The best way to address hurt feelings in the workplace is to confront your aggressor face-to-face and in an unemotional and professional tone and share your concerns. Talking things out is the only way to really resolve conflict. Still, most of us don’t relish—or take—this approach. In fact, many turn to a “safer” solution of writing an angry email. Why not? You don’t have to confront your aggressor and you can take the time to write out your concerns and angst behind the comfort of your screen. There, you can feel safe without the stress of confrontation.
I urge you to think twice about this approach.
While it may seem easier to send a harsh note expressing your feelings rather than facing the offender in person, it’s not the smartest course of action. In fact it can seriously damage your career reputation or worse, cost you your friends, family or even your job. That’s right. The impact can be quite severe.
Before you fire off that angry email, consider these three things:
Don’t let your intent be missed.It’s very difficult to interpret true feelings from an email. Remember, we each have our own set of experiences, triggers and emotions that help formulate our biased interpretation of any written message. Instead, write out your talking points focusing mostly on facts. Use this as a guide for expressing your thoughts of concern and desire for resolution when you communicate in person.
Don’t let emotions cloud your judgment. If you’re upset or feel slighted or hurt, the last thing you should do is send an email. We have all received, and sent, our share of emails that we wish we could take back. Sending a note, email or text may feel good in the moment, but it leaves a lot of room for misinterpretation. If you feel emotions clouding your thoughts, give yourself a day or two to cool down before taking time to communicate your concerns face-to-face.

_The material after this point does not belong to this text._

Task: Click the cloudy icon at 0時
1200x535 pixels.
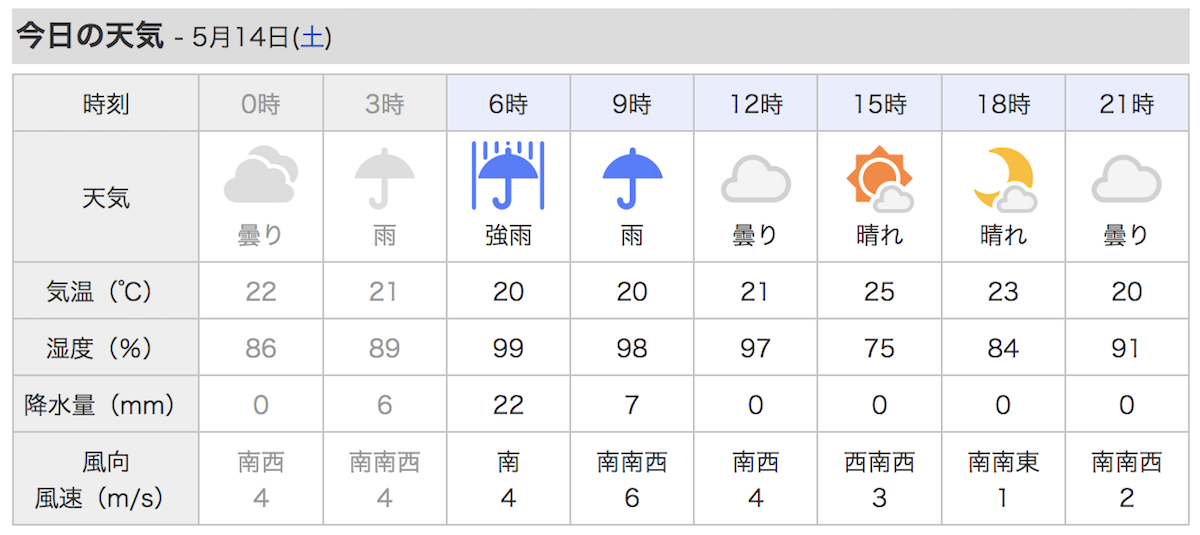Action: [x=260, y=177]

Don’t damage your career reputation.It’s difficult to convey, or buffer, your feelings when they’re expressed in an email. First, it’s poor communication etiquette to write lengthy emails. Secondly, when you put your angst or displeasure in writing, it’s a permanent record tied to you. Once you hit the send button your career may be on the line, especially if there were hurtful, damaging, condescending or inappropriate language used. Moving forward think about your relationships and career reputation and how important they are to your success. With those in mind, seek out an elevated and professional way to address conflict.